The Bank of Canada may be jolted into action if the loonie takes damage
As the Bank of Canada weighs up whether to keep interest rates at their current level for the rest of the year, it may be casting an anxious glance to its US counterpart’s policy south of the border.
The Canadian central bank’s announcement last week that it was leaving its trendsetting interest rate unchanged arrived amid combative language from Federal Reserve chair Jerome Powell, who set the stage for even larger rate hikes in the US than expected during comments to the Senate Committee on Banking.
Powell told the committee that Fed rate increases were “likely to be higher than previously anticipated” thanks to persistent inflation and a still-robust jobs market, leaving markets reeling and seeing expectations surge of a half-point March hike in the US.
That’s significant for the Canadian economy because a ramping-up of US rhetoric on interest rates, coming at the same time as a pause on Bank of Canada hikes, could potentially cause significant damage to the loonie as the central banks’ policies diverge.
Shortly after the Bank’s Wednesday rate announcement, the Canadian dollar plummeted to its lowest level against the greenback since October, holding near that level at the end of the week.

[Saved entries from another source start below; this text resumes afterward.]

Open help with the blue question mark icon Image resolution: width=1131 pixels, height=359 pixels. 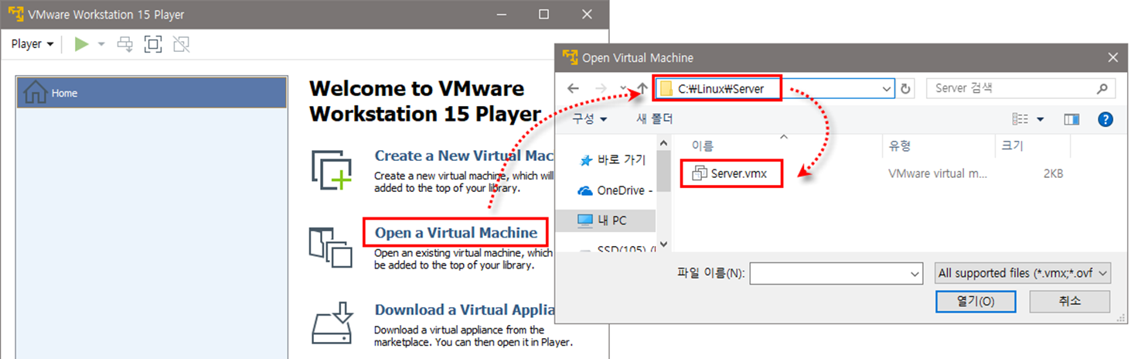(1105, 119)
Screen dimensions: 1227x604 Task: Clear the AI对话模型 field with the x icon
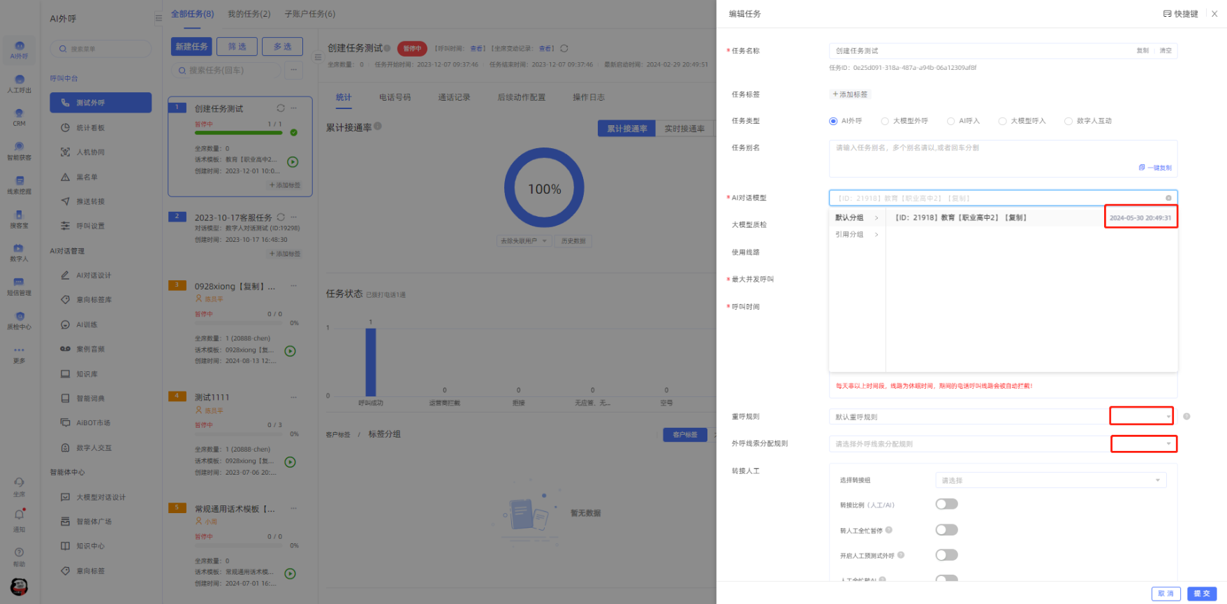pos(1168,198)
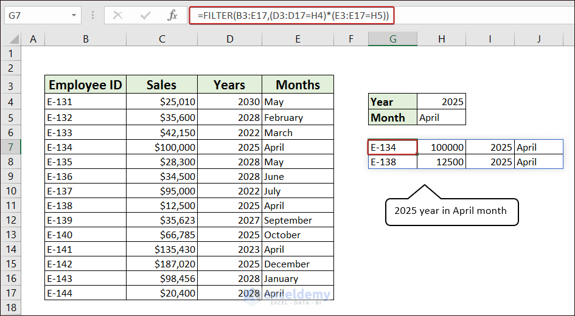Image resolution: width=575 pixels, height=316 pixels.
Task: Click the filtered result cell E-138
Action: [392, 162]
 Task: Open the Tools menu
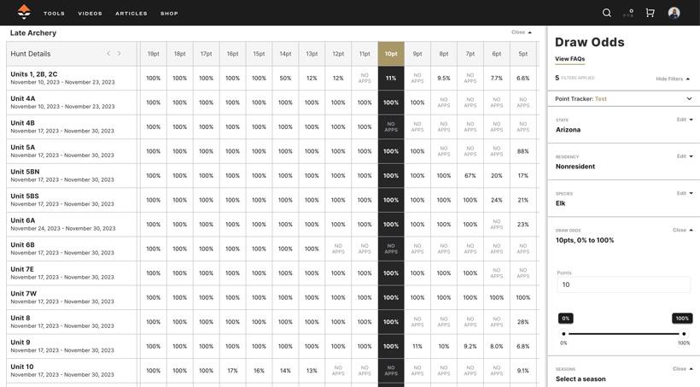tap(54, 14)
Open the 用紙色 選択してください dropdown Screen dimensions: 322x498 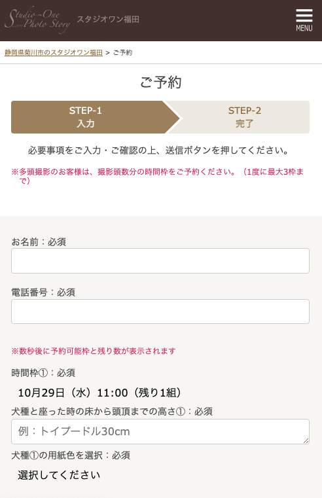point(160,475)
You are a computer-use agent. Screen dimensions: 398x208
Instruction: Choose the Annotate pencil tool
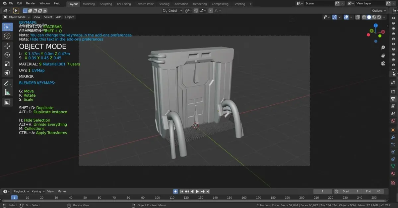click(x=7, y=83)
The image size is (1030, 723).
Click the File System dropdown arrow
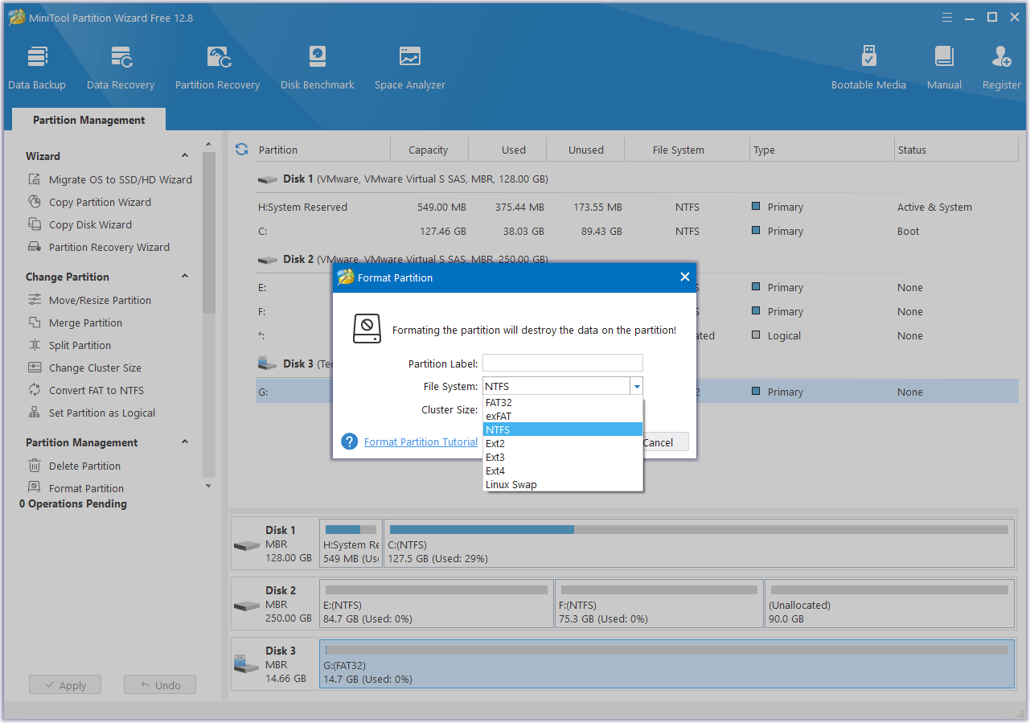637,387
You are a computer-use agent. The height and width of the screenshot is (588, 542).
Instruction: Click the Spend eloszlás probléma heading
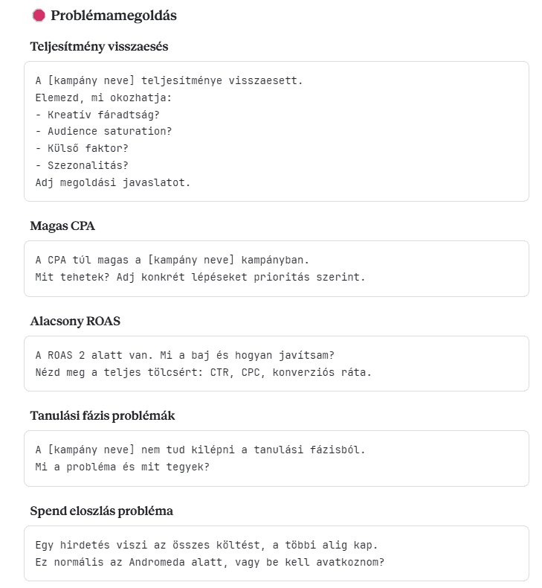pyautogui.click(x=101, y=511)
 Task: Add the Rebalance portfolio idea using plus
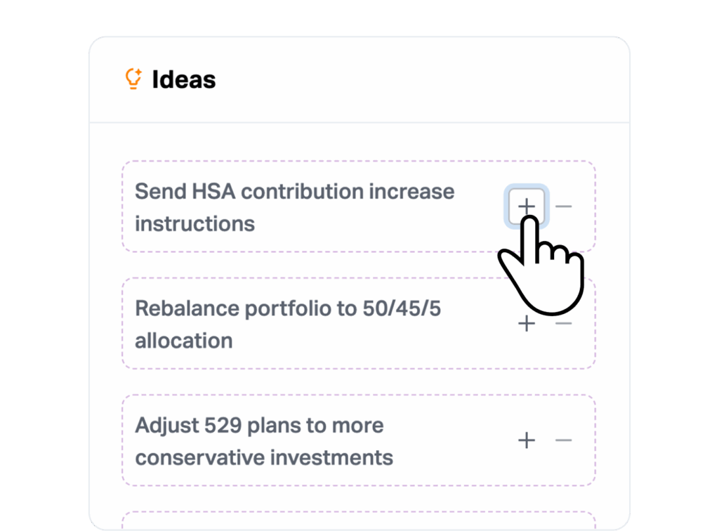[x=526, y=324]
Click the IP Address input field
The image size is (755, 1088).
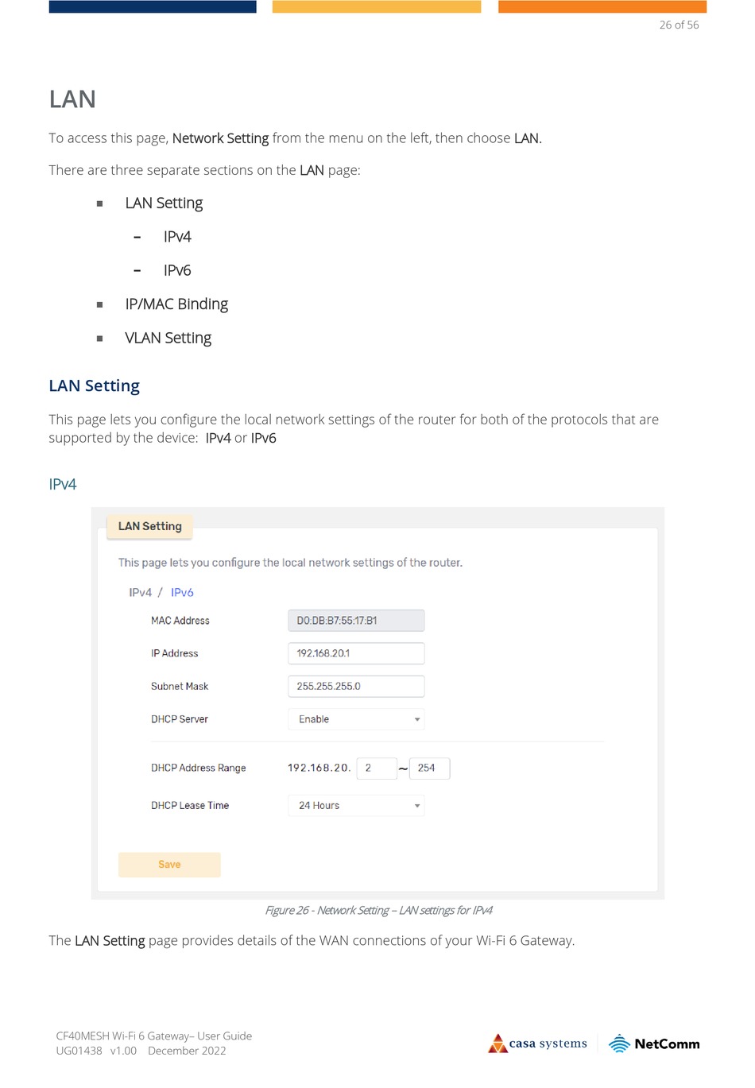355,653
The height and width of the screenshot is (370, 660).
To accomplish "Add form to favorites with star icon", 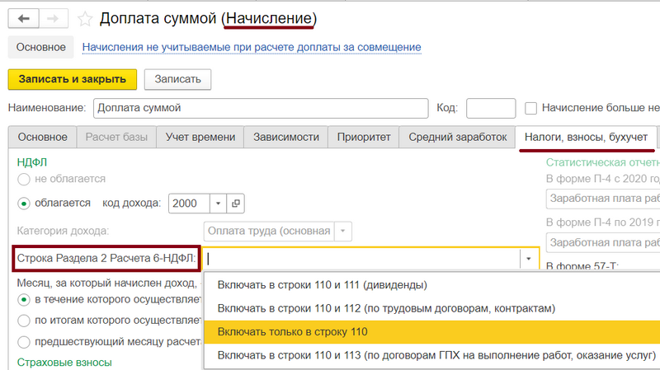I will [x=84, y=18].
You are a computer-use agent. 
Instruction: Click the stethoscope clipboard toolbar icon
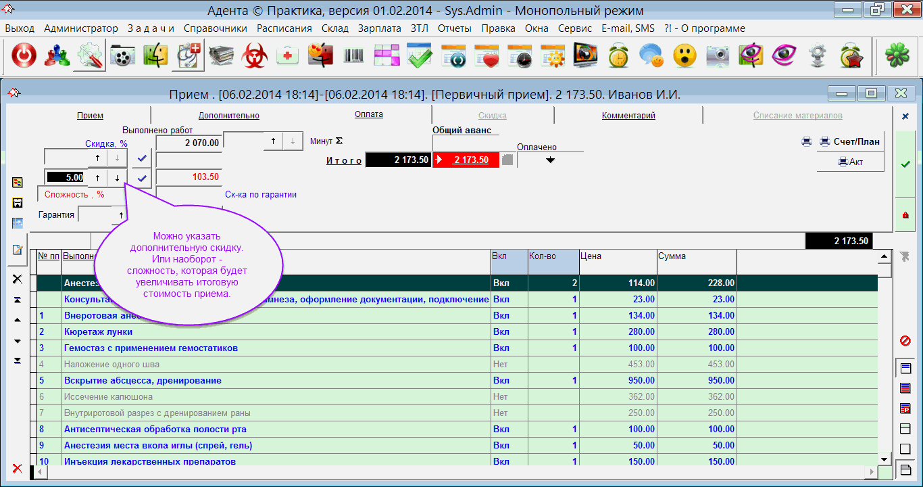point(189,56)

The positive takeaway from the latest central bank decision, according to @ratehub co-founder and co-CEO James Laird, is that it appears comfortable with the prospect of no more hikes this year if economic trends play out as anticipated.https://t.co/4DyUsJQa4h— Canadian Mortgage Professional Magazine (@CMPmagazine) March 10, 2023
How the Fed is weighing on the BoC’s thinking
While the Bank’s statement accompanying its March rate call made no reference to monetary policy in the US, the aggressive approach taken by Powell will undoubtedly be a prominent factor in its future decisions, according to BMO’s chief economist.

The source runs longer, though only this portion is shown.